Ekonomist Mahfi Eğilmez, Ekrem İmamoğlu’nun gözaltına alınmasının ardından piyasalarda yaşanan sert dalgalanmayı analiz etti. “Piyasalardaki çöküşün, ekonomideki bozulmanın nedeni protestolar, mitingler değil, İmamoğlu'nun gözaltına alınmasıdır” diyen Eğilmez, “Tıpkı faiz ve enflasyon meselesinde olduğu gibi neden - sonuç ilişkisini birbirine karıştırarak insanların kafası karıştırılıyor” ifadelerini kullandı.

Ekonomist Mahfi Eğilmez, İstanbul Büyükşehir Belediye Başkanı Ekrem İmamoğlu’nun gözaltına alınmasının ardından finansal piyasalarda yaşanan dalgalanmaların temel sebebinin protestolar değil, doğrudan bu gözaltı kararı olduğunu yazdı. Eğilmez, “Piyasalardaki çöküşün, ekonomideki bozulmanın nedeni protestolar, mitingler değil, İmamoğlu'nun gözaltına alınmasıdır” ifadesini kullandı.

'HİÇBİR PROTESTO YOKKEN DOLAR KURU 41,5'E ÇIKTI'

Eğilmez, kararın ardından piyasalarda yaşanan gelişmeleri tarihsel verilerle karşılaştırdı. “O gün henüz hiçbir protesto, miting falan yokken dolar kuru 41,5'e çıktı, borsa hızla düştü, devre kesiciler çalıştı, TCMB milyarlarca dolar satarak piyasaya müdahale etti, kamu kurumları milyarlarca liralık hisse satın alarak borsadaki çöküşü durdurmaya çalıştı. Bunlar olurken ortada ne protesto ne de miting vardı” dedi.

'İNSANLARIN KAFASI KARIŞTIRILIYOR'

Eğilmez, yaşananlara ilişkin neden-sonuç ilişkilerinin çarpıtıldığını belirttiği yazısında, “Tıpkı faiz ve enflasyon meselesinde olduğu gibi neden - sonuç ilişkisini birbirine karıştırarak insanların kafası karıştırılıyor.

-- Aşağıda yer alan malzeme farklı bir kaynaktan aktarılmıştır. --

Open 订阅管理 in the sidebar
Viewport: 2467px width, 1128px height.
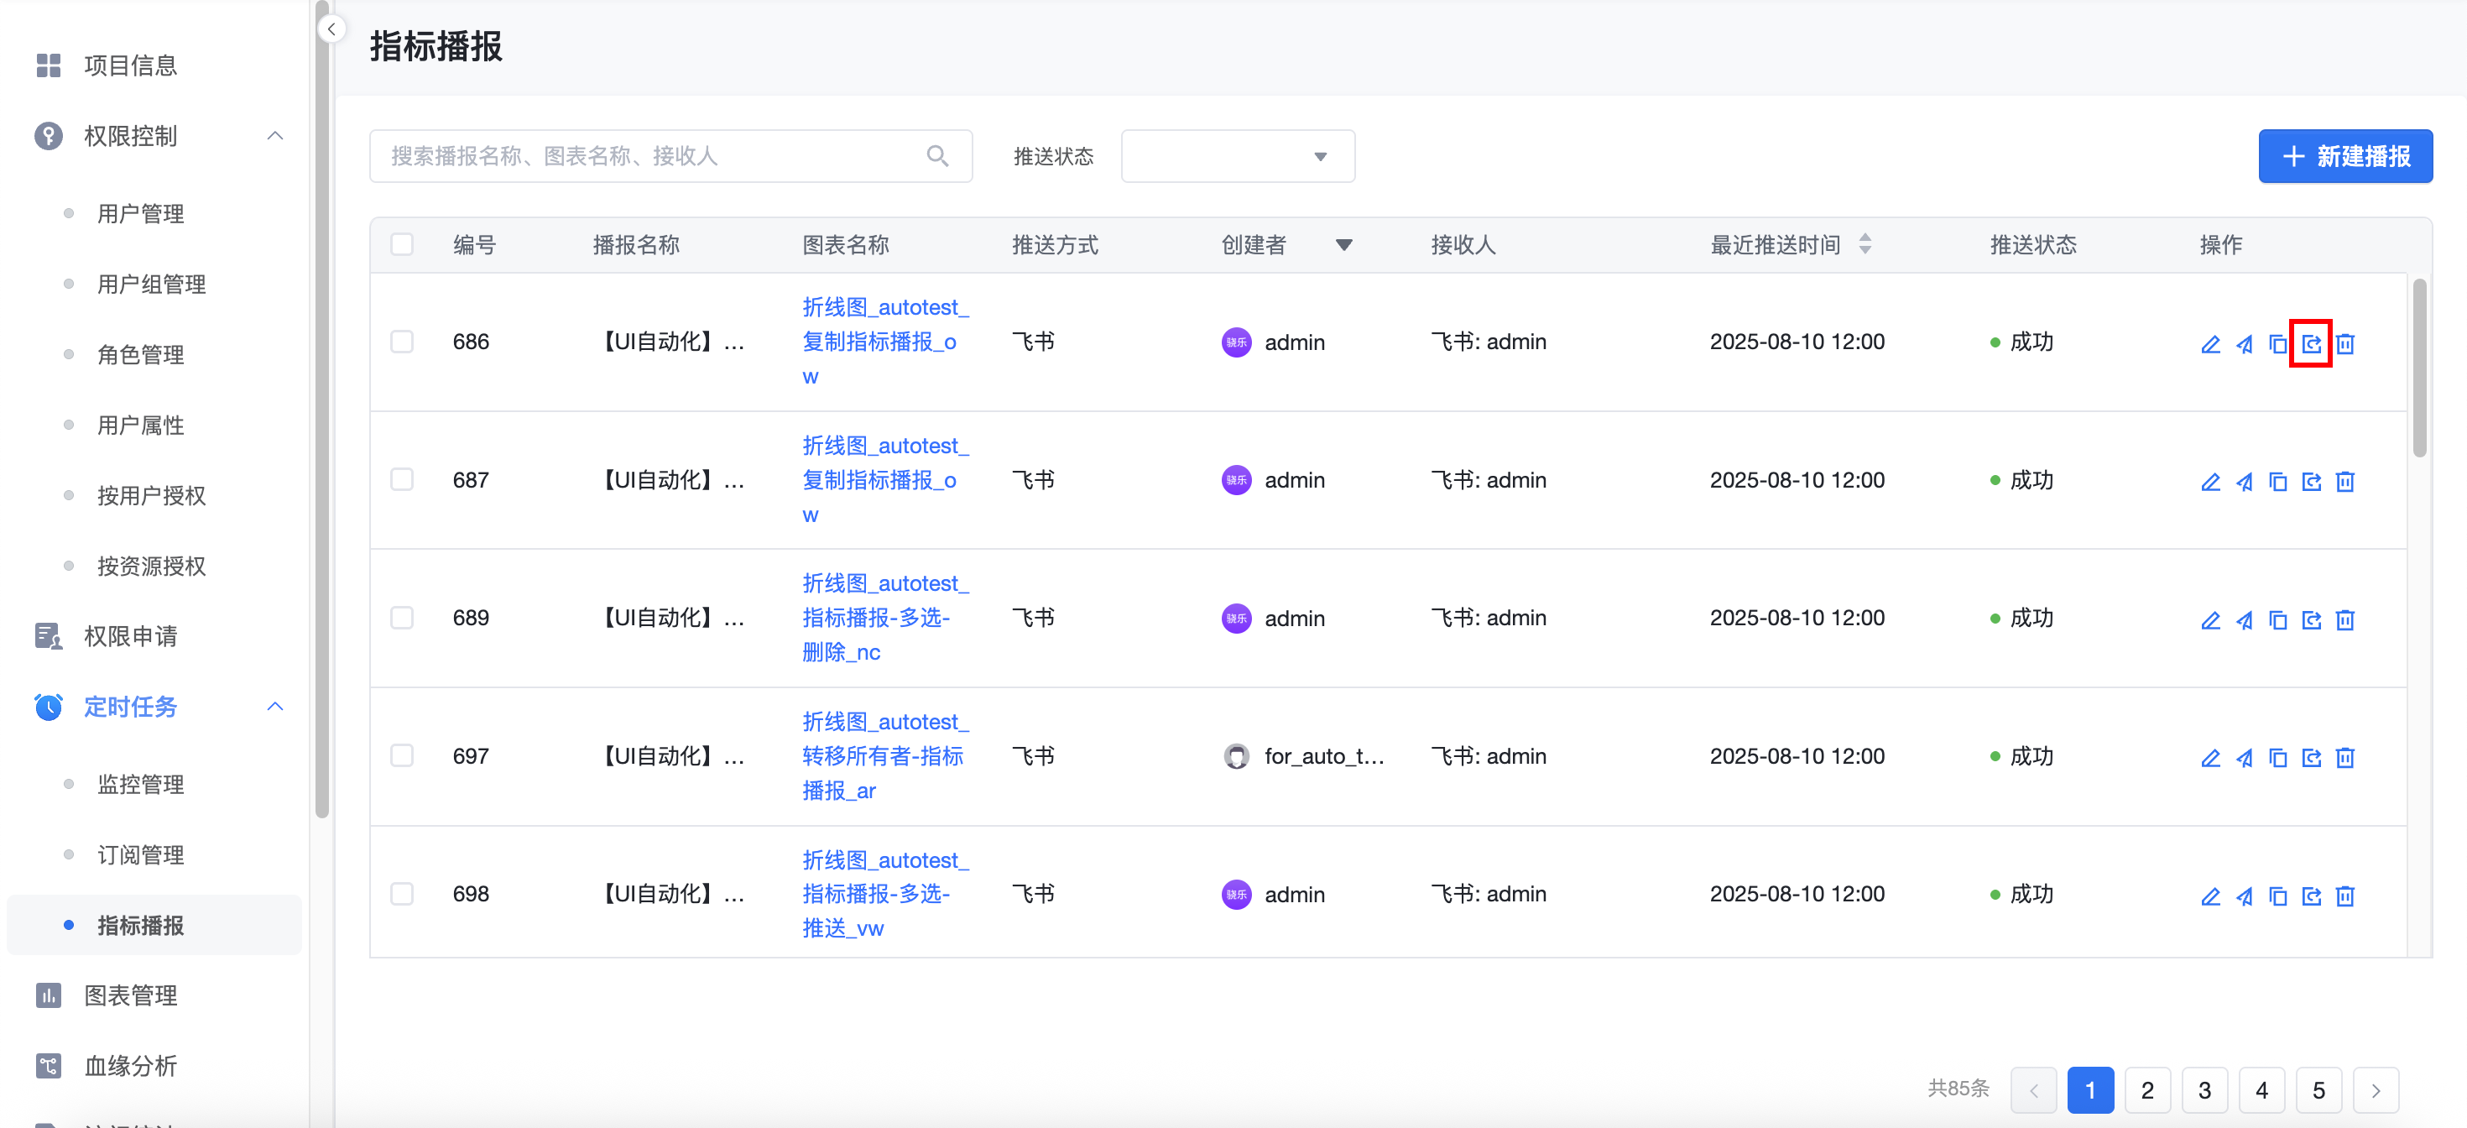[141, 855]
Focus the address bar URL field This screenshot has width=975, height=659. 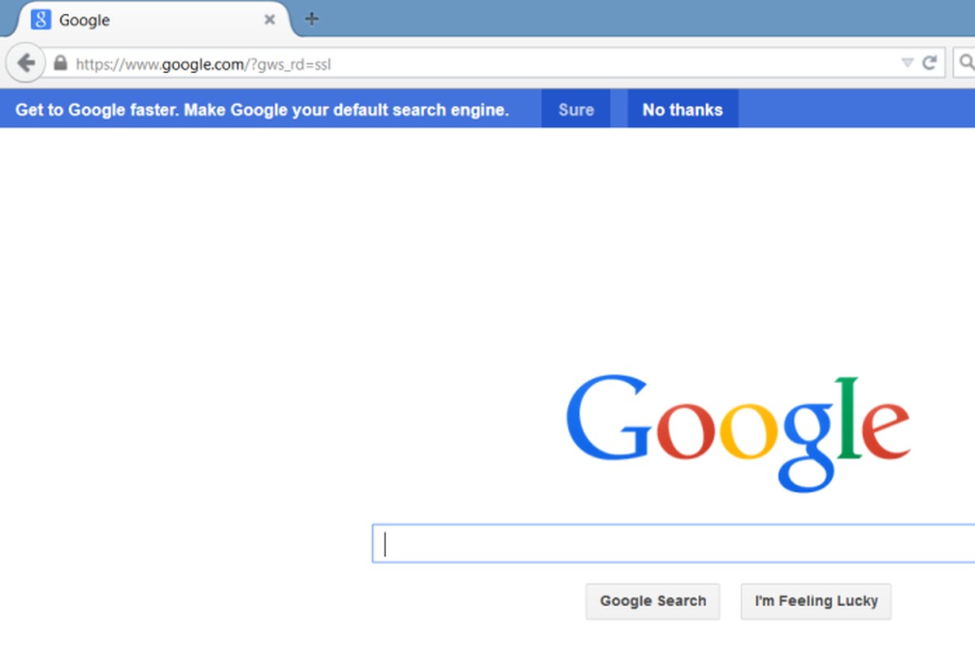tap(488, 62)
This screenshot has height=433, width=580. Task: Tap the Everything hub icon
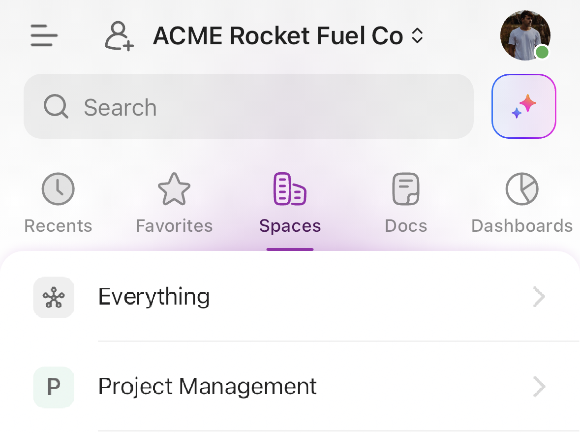click(54, 297)
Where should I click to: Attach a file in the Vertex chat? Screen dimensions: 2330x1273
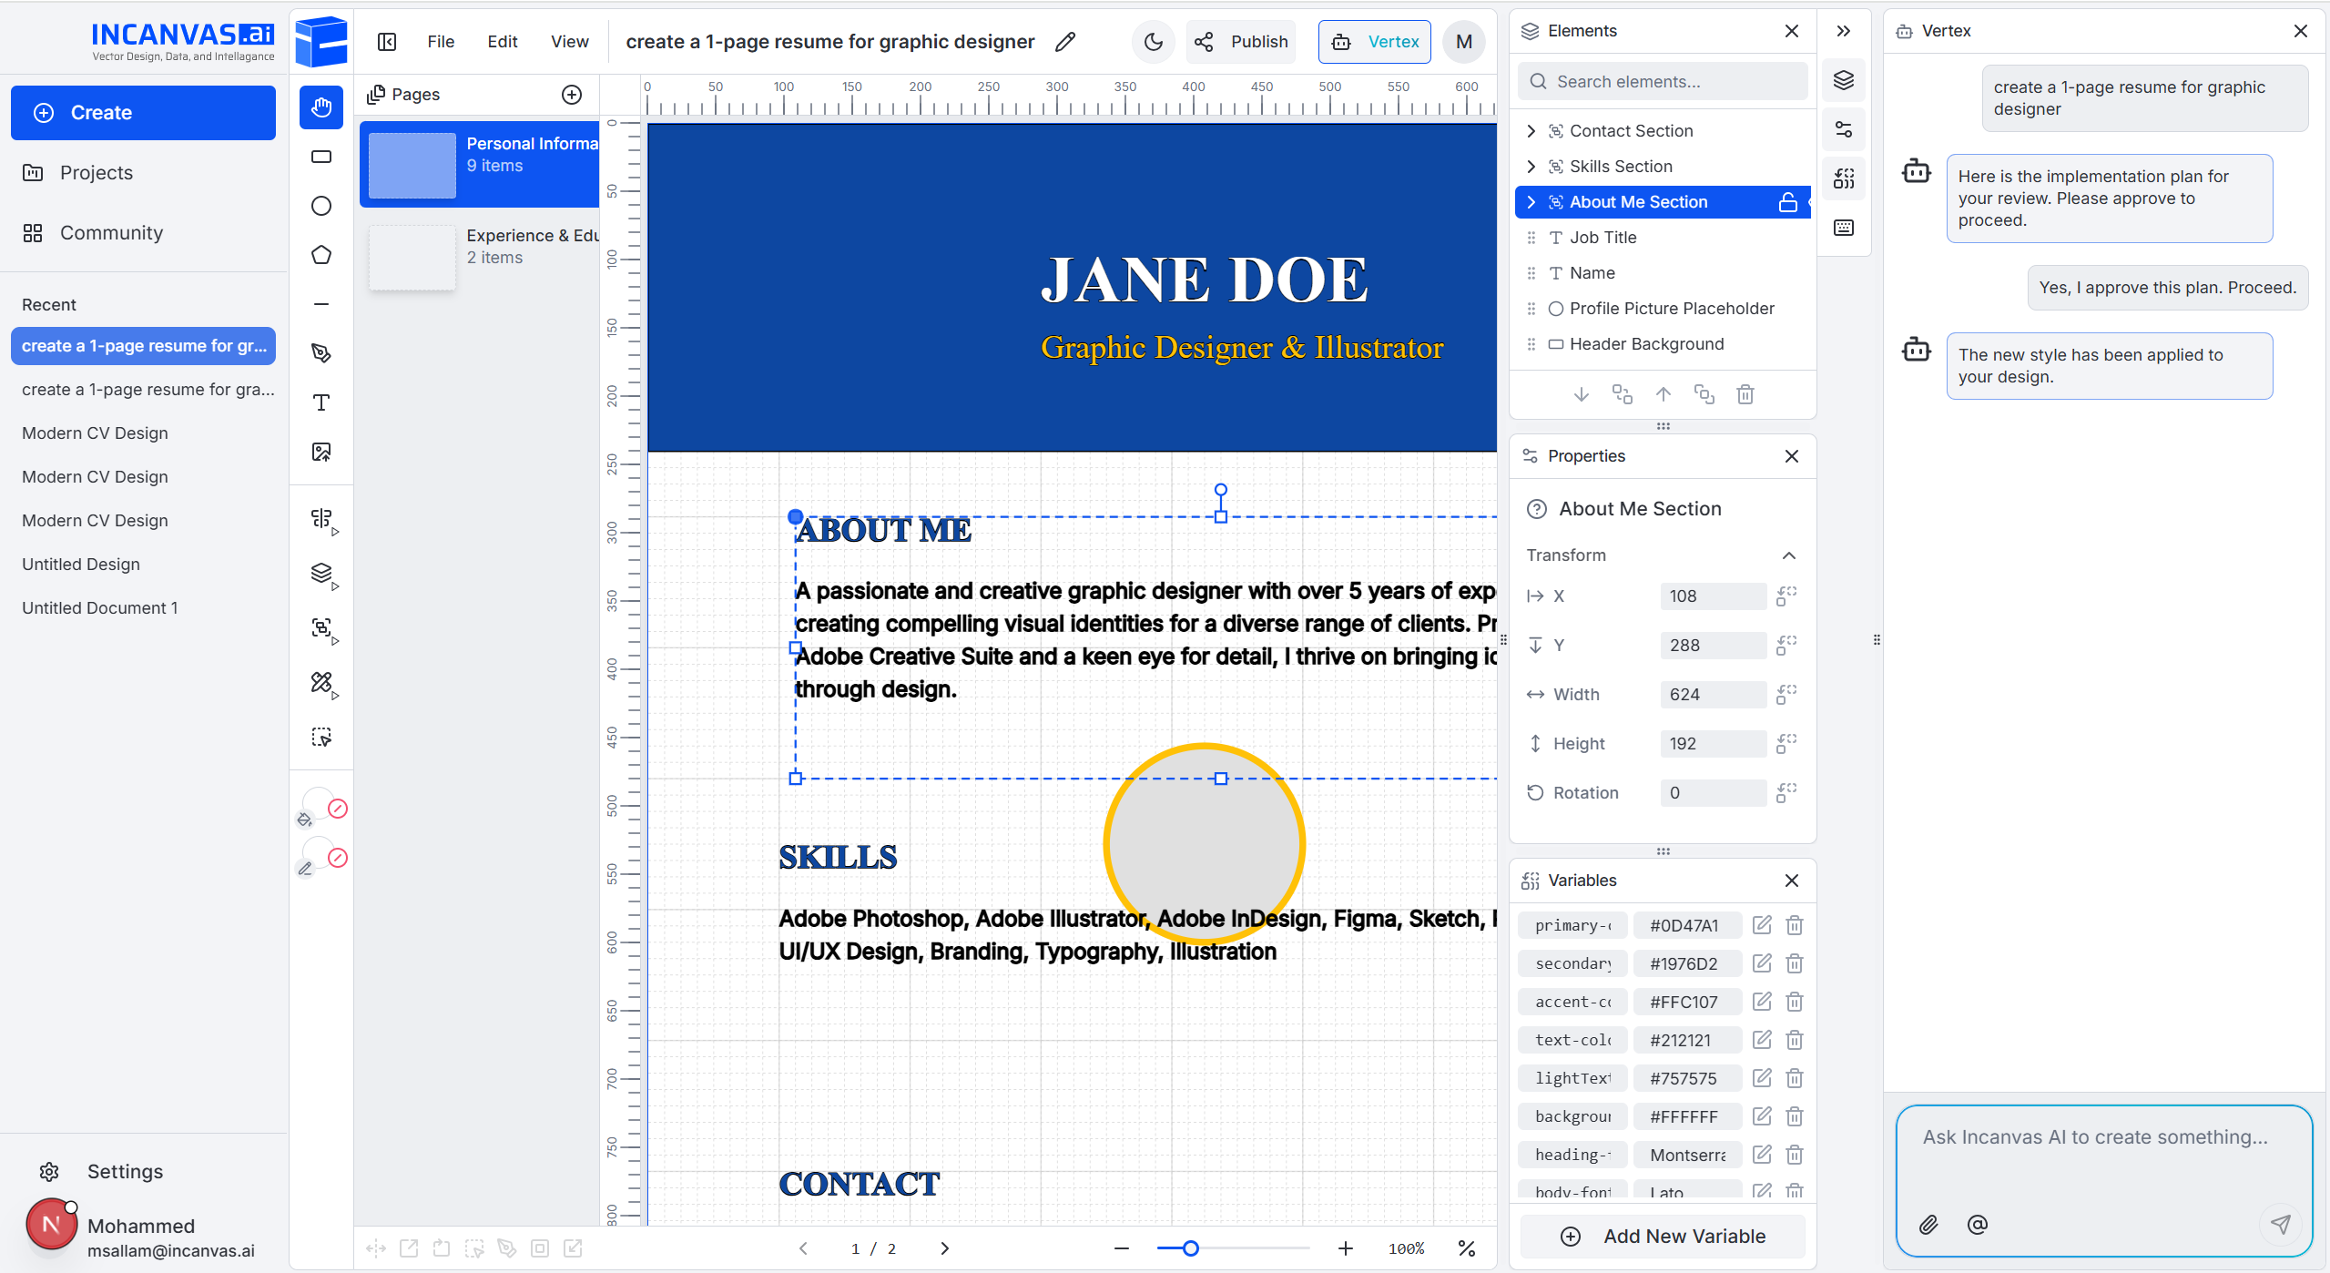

Bugün içinde olduğumuz durumun nedeni protestolar değil, İmamoğlu'nun gözaltına alınmasıdır” ifadesine yer verdi.

Eğilmez’in paylaştığı piyasa verilerine göre, 17 Mart Pazartesi günü haftaya başlarken USD/TL kuru 36,60, gösterge faiz 37,09, BIST 100 endeksi 10.811 puan, CDS risk primi ise 242 seviyesindeydi. Ancak İmamoğlu’nun 19 Mart’ta gözaltına alınmasıyla bu göstergeler sert şekilde bozuldu. Eğilmez, “Henüz protesto eylemleri, Saraçhane toplantıları başlamamıştı. O gün piyasalarda durum şöyleydi: USD/TL Kuru: 37,90, Gösterge Faiz: 41,23, BIST 100 Endeksi: 9.860, CDS Risk Primi: 262” bilgisini verdi.

'PROTESTOLAR VE GÖSTERİLER, NEDEN DEĞİL SONUÇTUR'

“Finansal piyasalardaki çöküşün nedeni protestolar, gösteriler değil, İmamoğlu’nun diplomasının iptali, gözaltına alınması ve ardından tutuklanmasıdır. Protestolar ve gösteriler, neden değil sonuçtur” diyen Eğilmez, bu sürecin ekonomik temelli değil, siyasi kaynaklı bir güvensizlik dalgası doğurduğunu belirtti.

Eğilmez’e göre, döviz kurundaki yükseliş, uygulanan para politikasının temelini oluşturan kur çıpasını zedeledi. “Carry trade yoluyla gelen yabancı yatırımcılar da döviz bozdurup TL’ye dönen yerli yatırımcılar da paniğe kapılarak yeniden dövize dönmeye yöneldiler. Piyasada panik arttı ve bunun üzerine yükselen USD/TL kurunu tutabilmek için TCMB piyasaya döviz satmaya başladı” değerlendirmesini yaptı.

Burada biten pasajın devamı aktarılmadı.